Using Kanban for Bug Tracking and Triage

Set up a Kanban board for bug tracking with columns for triage, investigation, fixing, and verification. Includes priority labeling and escalation policies.

Use Cases

Detailed Explanation

Kanban for Bug Tracking

Kanban is an excellent fit for bug tracking because bugs arrive unpredictably and need fast triage, prioritization, and resolution. A dedicated bug board helps the team manage incoming issues without disrupting feature work.

Recommended Column Layout

Reported → Triaged → Investigating → Fixing → In Review → Verified → Closed
  • Reported -- Raw bug reports as they come in. No limit.
  • Triaged -- Bugs that have been reviewed, confirmed, and prioritized.

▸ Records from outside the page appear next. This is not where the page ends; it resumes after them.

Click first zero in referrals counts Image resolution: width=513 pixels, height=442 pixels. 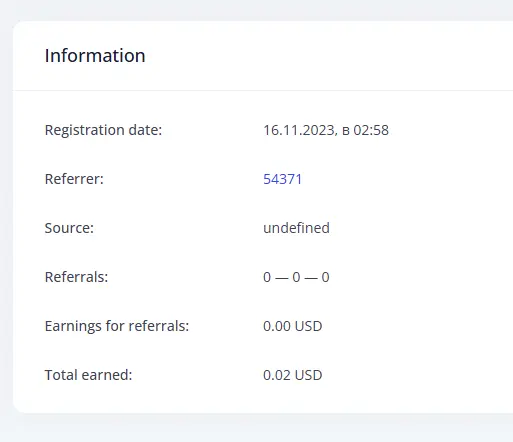(267, 277)
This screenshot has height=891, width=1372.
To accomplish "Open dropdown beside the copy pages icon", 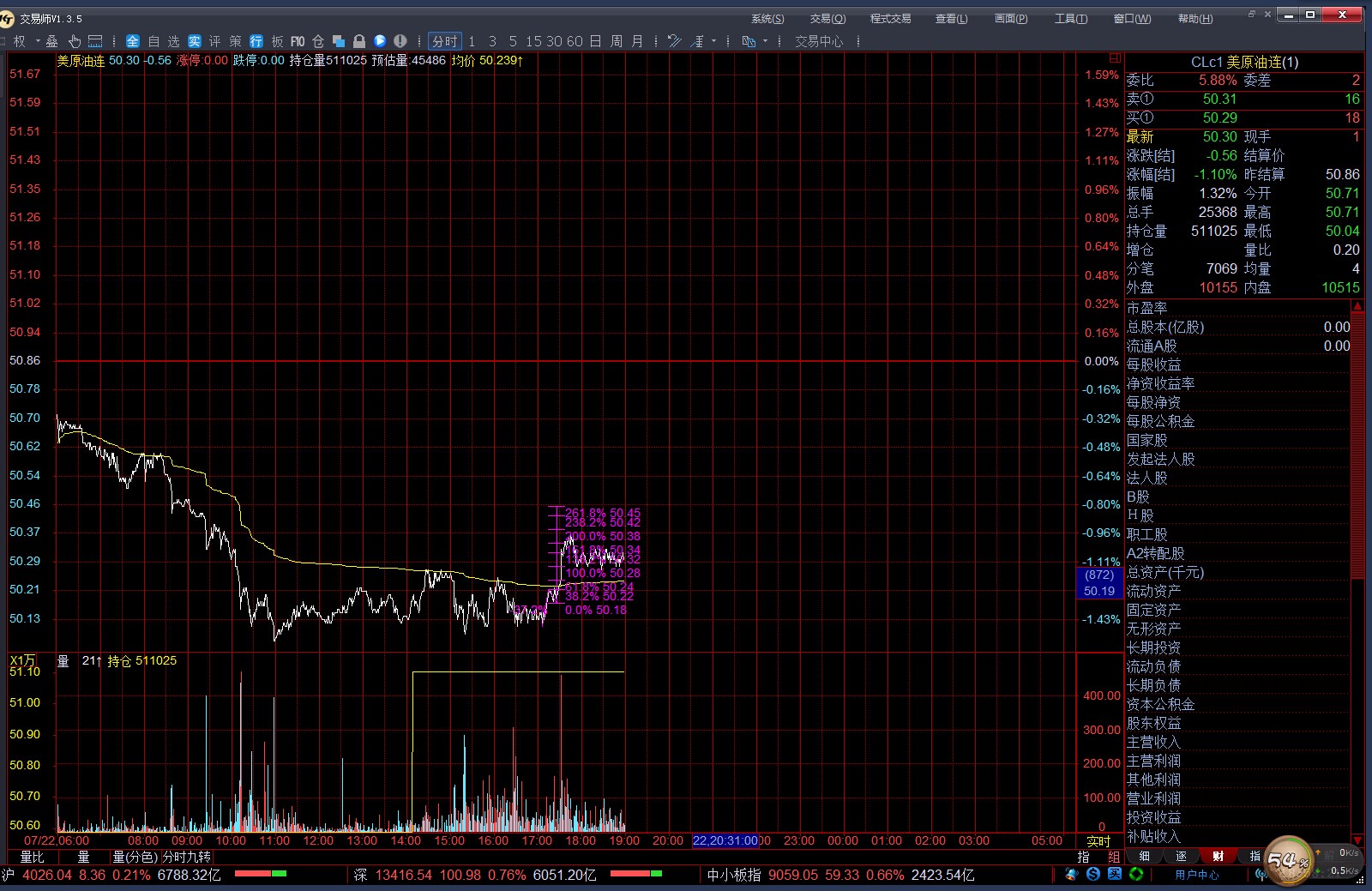I will (765, 41).
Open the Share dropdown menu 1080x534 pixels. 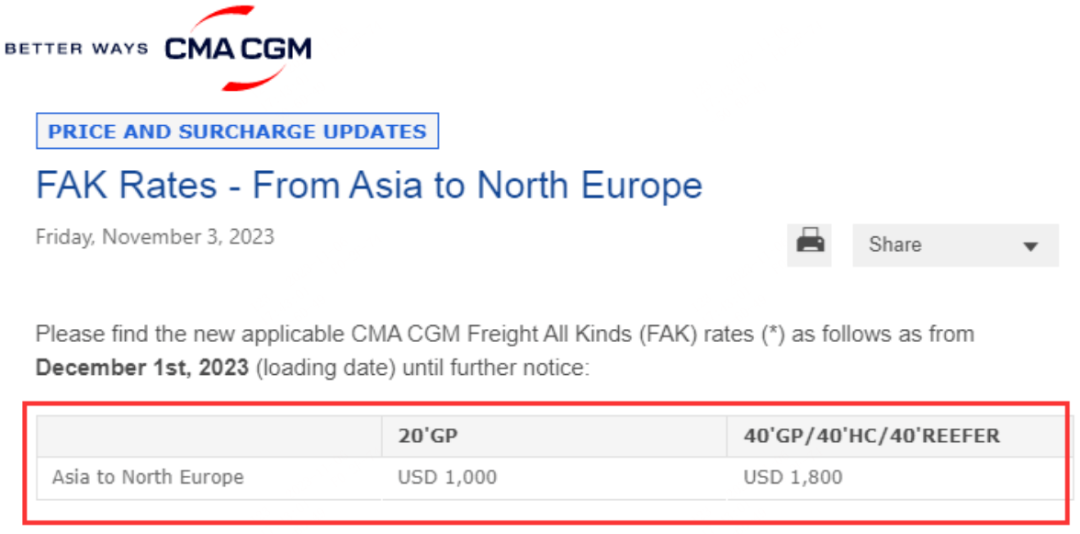pos(955,245)
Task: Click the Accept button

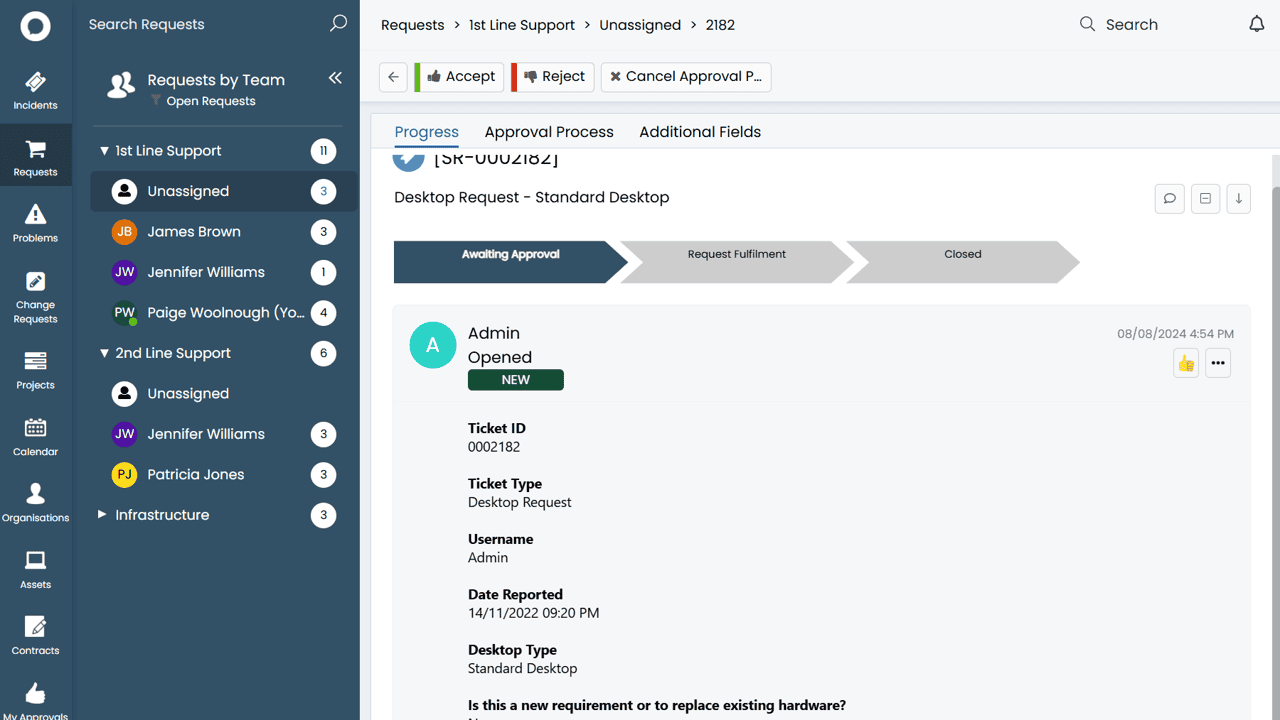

Add severity and color label here.
  • Investigating -- Someone is reproducing the bug and identifying the root cause.
  • Fixing -- The fix is being implemented.
  • In Review -- The fix is in code review.
  • Verified -- QA has confirmed the fix resolves the issue.
  • Closed -- Done and deployed.

Color Labels by Severity

  • Red -- Critical / P0 (system down, data loss)
  • Orange -- High / P1 (major feature broken)
  • Yellow -- Medium / P2 (feature degraded, workaround exists)
  • Green -- Low / P3 (minor cosmetic issue)
  • Blue -- Enhancement (not a bug, but a requested improvement)

Triage Policy

Hold a 15-minute daily triage meeting to review all cards in the Reported column:

  1. Confirm the bug is reproducible.
  2. Assign a severity color label.
  3. Move to Triaged.
  4. If critical (red), immediately assign and move to Investigating.

WIP Limits for Bug Boards

Set aggressive WIP limits on Fixing (2-3 cards) to ensure bugs get resolved quickly rather than languishing. Critical bugs bypass WIP limits.

Use Case

Use this guide when setting up a Kanban board for a QA or support team that handles a high volume of bug reports and needs a structured triage process.